First, look at where I am. Soccer City is in an open area of badly-lit wasteland and old gold mines sandwiched between Soweto and the city of Johannesburg. I’d been here a few times before the World Cup, and before June 11 this was not a place where I’d have considered walking the streets at night carrying a bag containing a laptop, two mobile phones and cash. I will after the game today; I’ll be among 94,000 other prime mugging targets. Before the tournament started, security was the prime concern for any fan. Today the crowds are so unbothered by safety, you have to keep reminding yourself where you are.
The actual soccer has been merely ok during the World Cup. Few stars delivered, there was some good and some terrible European play and, in a match that will be remembered with boiling anger for years across Africa, Uruguay was rewarded for cheating – hand-balling off the line – and knocked out Ghana.

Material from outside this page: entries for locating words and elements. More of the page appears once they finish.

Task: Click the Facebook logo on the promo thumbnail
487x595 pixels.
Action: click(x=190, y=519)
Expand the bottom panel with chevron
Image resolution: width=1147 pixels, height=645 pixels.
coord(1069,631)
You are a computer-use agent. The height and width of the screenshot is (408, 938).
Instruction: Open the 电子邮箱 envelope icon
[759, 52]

The real action has been off the pitch. Hundreds of millions of fans watching news reports and live broadcasts have discovered a country of jubilant diversity capable of staging one the biggest, slickest tournaments in the history of sport. Inside South Africa, those 350,000 who made the trek here have gone from trepidation to surprise to elation. Again and again, I’ve seen perceptions transformed forever. At the fan party in the township outside the stadium in Phokeng; at the fan park in downtown Johannesburg — normally a nightime no-go area; at the opening concert at Orlando Stadium in Soweto proper; a crime level — around 100 incidents for the month — that would delight any European country; the England fans I met at the old apartheid prison of Robben Island off Cape Town, who’d been depressed by their team but restored by South Africa.

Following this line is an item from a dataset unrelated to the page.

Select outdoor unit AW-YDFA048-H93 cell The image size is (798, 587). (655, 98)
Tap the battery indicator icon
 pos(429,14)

South Africa still has problems. It has the world’s biggest HIV/AIDS population and some of its widest inequality. In the past week, there have been persistent reports of a coming surge in crime and xenophobic violence that, it is said, will erupt once the last foreign fan and camera crew have safely left. Some also worry about the economic cost. (Though this seems misplaced. The local organizing committee says staging the World Cup cost about 38 billion rand, exactly the same as Finance Minister Pravin Gordhan has said the tournament has brought into South Africa.) These ongoing challenges have led some to predict a painful World Cup hangover.
I suspect there will be one, but not for those reasons. South Africans, after all, are used to struggle. What they’re not so used to is how they’ve been feeling for the last month: unified, joyous, capable, proud. Whoever wins tonight, South Africans already did. Who’d want that to end?